What does the Tenth Schedule say?
The Tenth Schedule, also known as the Anti-Defection law, was added in the constitution in 1985 through Constitution (Fifty Second Amendment) ACT, 1985. It gives the power to the Speaker of the House to disqualify a member if he/she decides to stand against the party.
“A member of a House belonging to any political party shall be disqualified from being a member of the House… if he has voluntarily given up his membership of such political party; or if he votes or abstains from voting in such House contrary to any direction issued by the political party… without obtaining… prior permission…” states the Tenth Schedule.
What was Kihoto Hollohan Case?
In 1992, the Tenth Schedule was challenged and SC had given its verdict supporting the powers of the Speaker as per Tenth Schedule. the main question was about the authority of the Speaker.

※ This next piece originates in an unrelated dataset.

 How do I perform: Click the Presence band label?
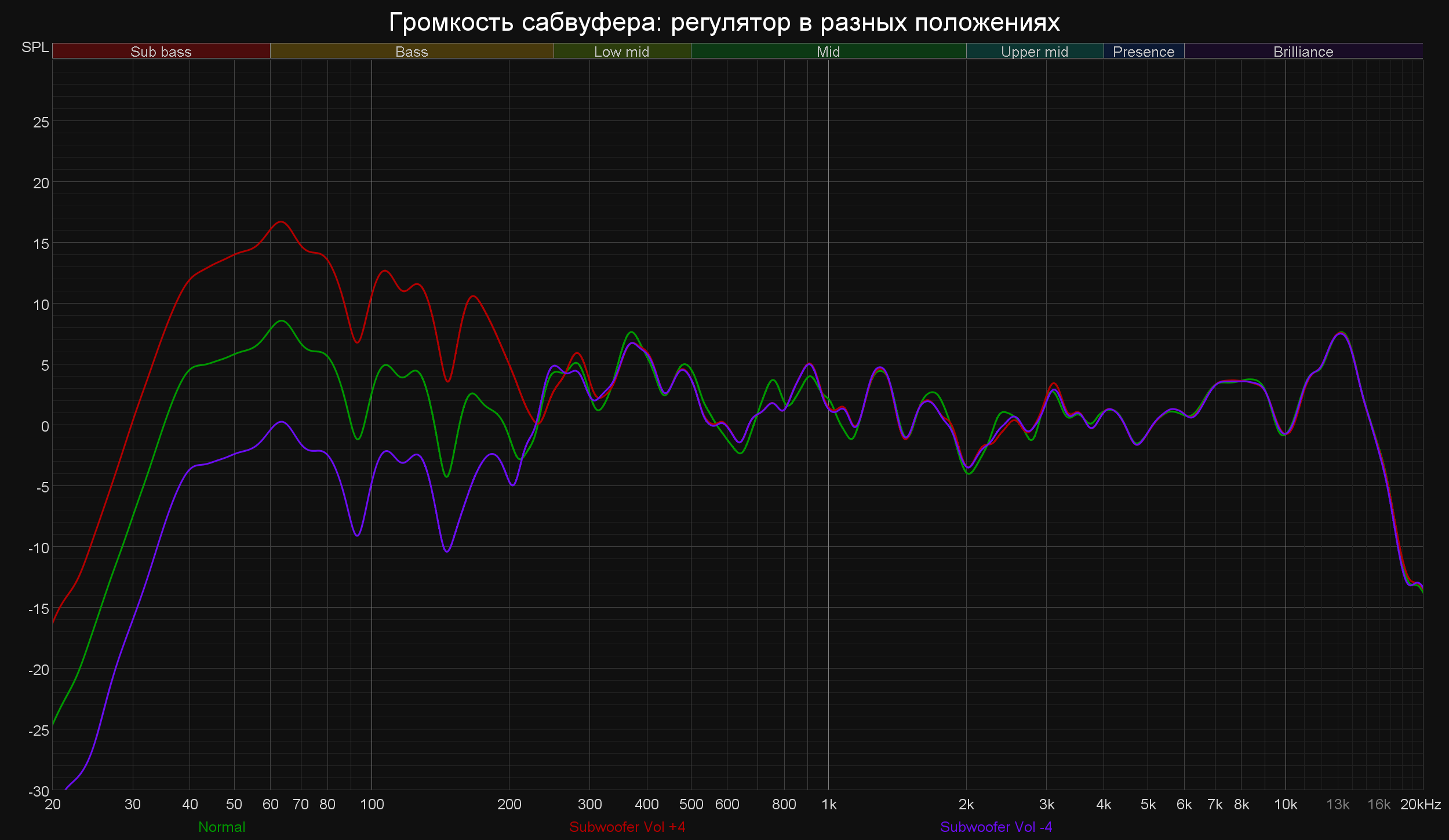1144,52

The majority judgment of the case authored by Justices M N Venkatachiliah and K Jayachandra Reddy stated “The Speakers/Chairmen hold a pivotal position in the scheme of Parliamentary democracy and are guardians of the rights and privileges of the House. They are expected to and do take far reaching decisions in the Parliamentary democracy. Vestiture of power to adjudicate questions under the Tenth Schedule in them should not be considered exceptionable.”
On Thursday, Senior Advocate Kapil Sibal, appearing for Rajasthan Speaker said, “The court cannot direct the speaker to extend time for disqualification proceedings. It’s not the jurisdiction of the High Court.”
The case is being heard by a SC bench led by Justice Arun Mishra. The matter will be heard again on Monday, 27th July.